Anon for this one - February 17, 2007 at 11:23 pm
Also of note is the number of hours that a first-year associate will be expected to work.
When I was a junior associate at a major New York firm, a colleague and I sat down one day with calculators, and a few months of billable hours. Our goal was to determine whether or not, given our hours, we would be earning more if we were paralegals. The paralegals were earning $25 an hour, and they got overtime for hours over 40/week.
As junior associates, we were making $135,000 a year. And we had been putting in 80, 90, and 100 hours a week.
It turns out that, somewhere around the 90 hour mark, it becomes more profitable (by the hour) to be a paralegal.
Anon - February 17, 2007 at 11:35 pm
“I’m surprised that this coverage is so shallow and unperceptive”
You must not read ATL very much. *All* their coverage is shallow and unperceptive.
KipEsquire - February 18, 2007 at 6:17 am
I’m with “anon for this one.”
Also keep in mind that the technology productivity gains of the past ten years (Windows/Office/WWW/servers/wireless, etc.) are very well suited to boosting entry-level attorney productivity, which should therefore flow through to relative wage gains for them.
But that will likely not continue — it was a windfall and not a trend.
Just my guess.
Sceptic - February 18, 2007 at 7:41 am
The plain fact is that these salaries were never justified, even before the increases.
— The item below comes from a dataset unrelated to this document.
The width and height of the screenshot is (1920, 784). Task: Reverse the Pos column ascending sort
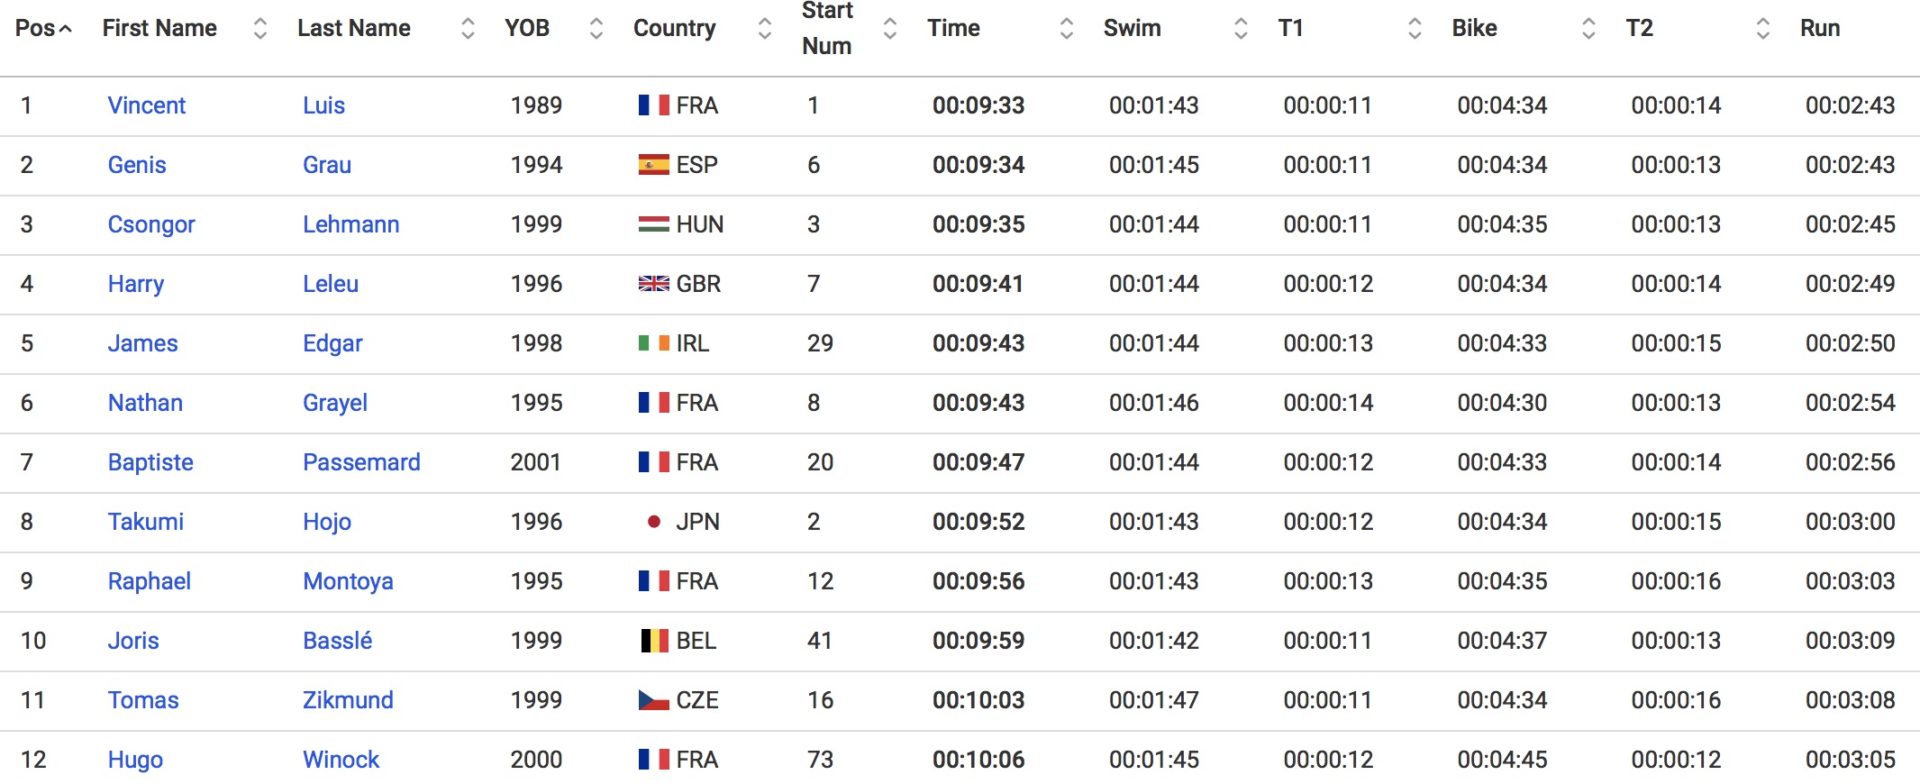point(43,28)
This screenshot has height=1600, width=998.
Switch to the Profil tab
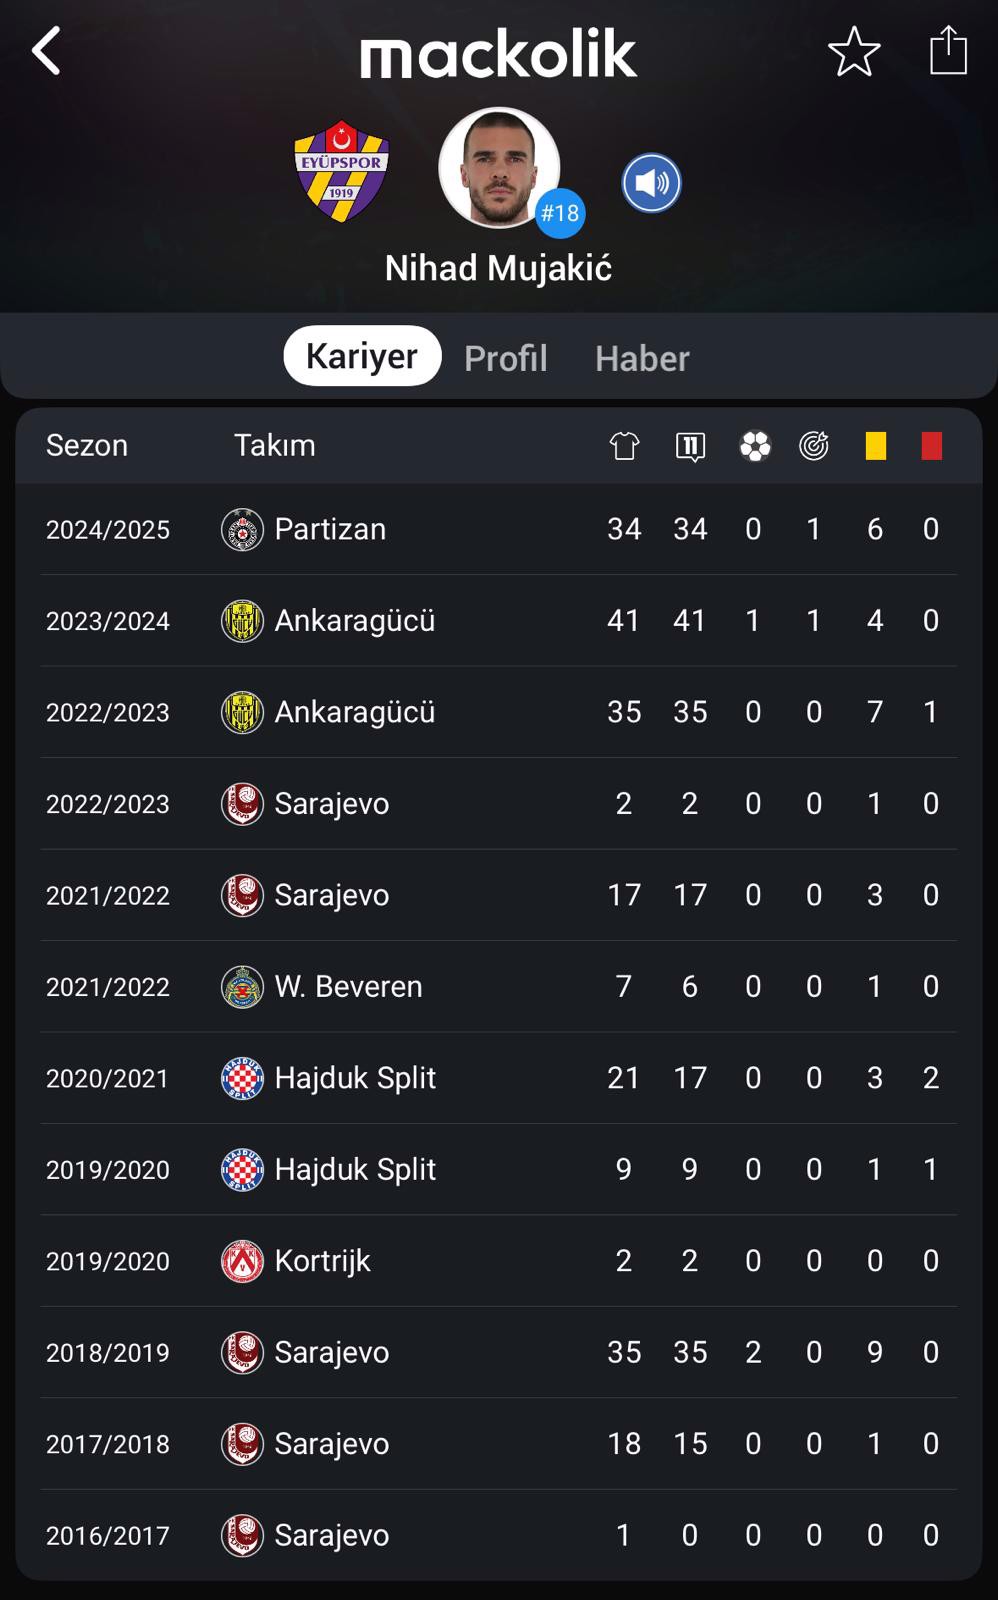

They signify and unwarranted benefit and usefulness to the community than any Lawyer deserves.
Maryland Conservatarian - February 18, 2007 at 2:59 pm
echoing skeptic – the perceived value by the market in these first years is largely a result of the effective legal limits on who can do the kind of work these attorneys are being paid to do. I suspect your typical MBAer or someone with a few years work experience or a even a paralegal of a few years is better suited/qualified than a newbie right out of law school but such is the wonder of our ridiculous stretching of defining who is “practicing” law.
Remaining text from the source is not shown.